Bearzi

«L’allarme manifestato da Massimiliano Fedriga sul rischio scomparsa di migliaia di attività economiche ci trova totalmente al fianco del governatore». Lo afferma il vicepresidente nazionale e presidente di Confcommercio Fvg Giovanni Da Pozzo alla luce dei contenuti del Dpcm firmato dal premier Conte che impone lo stop anticipato a bar e ristoranti. «La chiusura alle 18 dei pubblici esercizi e della ristorazione, situazioni in cui, con il rispetto delle regole che vengono applicate rigorosamente dalla grandissima parte degli imprenditori, il contagio non si è diffuso, è una soluzione che non tiene conto della realtà – prosegue Da Pozzo –. La diffusione del virus si è infatti manifestata con la riapertura delle scuole e la non regolarizzazione dei trasporti. Abbiamo perso mesi in chiacchiere inutili senza strategie. La movida? Se ci sono stati degli eccessi, le norme non sono mancate e hanno consentito di sanzionare chi non le ha rispettate».

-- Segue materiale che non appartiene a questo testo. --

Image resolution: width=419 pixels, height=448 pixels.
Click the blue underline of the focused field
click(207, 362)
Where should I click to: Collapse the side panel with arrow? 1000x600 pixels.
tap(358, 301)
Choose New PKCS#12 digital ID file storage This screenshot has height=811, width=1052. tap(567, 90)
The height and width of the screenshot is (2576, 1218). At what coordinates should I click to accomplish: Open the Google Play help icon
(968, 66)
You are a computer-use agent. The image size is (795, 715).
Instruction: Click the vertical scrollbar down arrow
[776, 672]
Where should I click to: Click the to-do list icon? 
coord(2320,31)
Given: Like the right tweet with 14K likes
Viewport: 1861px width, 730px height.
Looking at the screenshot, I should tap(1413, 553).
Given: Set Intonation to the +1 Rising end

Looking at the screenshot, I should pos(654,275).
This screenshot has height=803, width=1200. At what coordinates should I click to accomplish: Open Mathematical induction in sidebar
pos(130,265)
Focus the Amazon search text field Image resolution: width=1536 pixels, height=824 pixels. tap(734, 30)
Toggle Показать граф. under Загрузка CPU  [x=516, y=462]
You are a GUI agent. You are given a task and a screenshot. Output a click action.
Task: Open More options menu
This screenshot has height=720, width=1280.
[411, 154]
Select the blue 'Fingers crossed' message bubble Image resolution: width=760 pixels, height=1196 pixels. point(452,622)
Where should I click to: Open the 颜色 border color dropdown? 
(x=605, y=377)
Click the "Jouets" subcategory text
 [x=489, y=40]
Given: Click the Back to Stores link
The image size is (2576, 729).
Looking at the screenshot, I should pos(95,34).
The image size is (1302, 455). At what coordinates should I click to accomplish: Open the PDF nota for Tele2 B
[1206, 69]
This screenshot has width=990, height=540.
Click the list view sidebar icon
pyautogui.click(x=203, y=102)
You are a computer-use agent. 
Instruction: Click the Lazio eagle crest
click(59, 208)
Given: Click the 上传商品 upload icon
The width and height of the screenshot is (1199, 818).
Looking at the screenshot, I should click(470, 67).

Da Pozzo aggiunge: «Comprendiamo le esigenze di frenare la seconda ondata della pandemia, perché la salute è il bene primario. Ma queste decisioni vanno a colpire nuovamente chi, nella prima fase dell’emergenza, ha già sofferto danni incalcolabili, rientrati solo in minima parte. È un nuovo choc lavorativo per tante famiglie e l’inizio di un periodo di drammatica incertezza e di una crisi che può essere senza ritorno». Il presidente di Confcommercio Fvg conclude sottolineando che «la rappresentazione è sempre quella di un Paese in totale confusione e in continuo contrasto politico, fino a scaricare i problemi sulle parti sociali più deboli, piccole imprese e lavoratori, con l’aggiunta di un condizionamento mai visto di una parte di esperti che da troppo tempo si contraddicono, dicendo tutto e il contrario di tutto».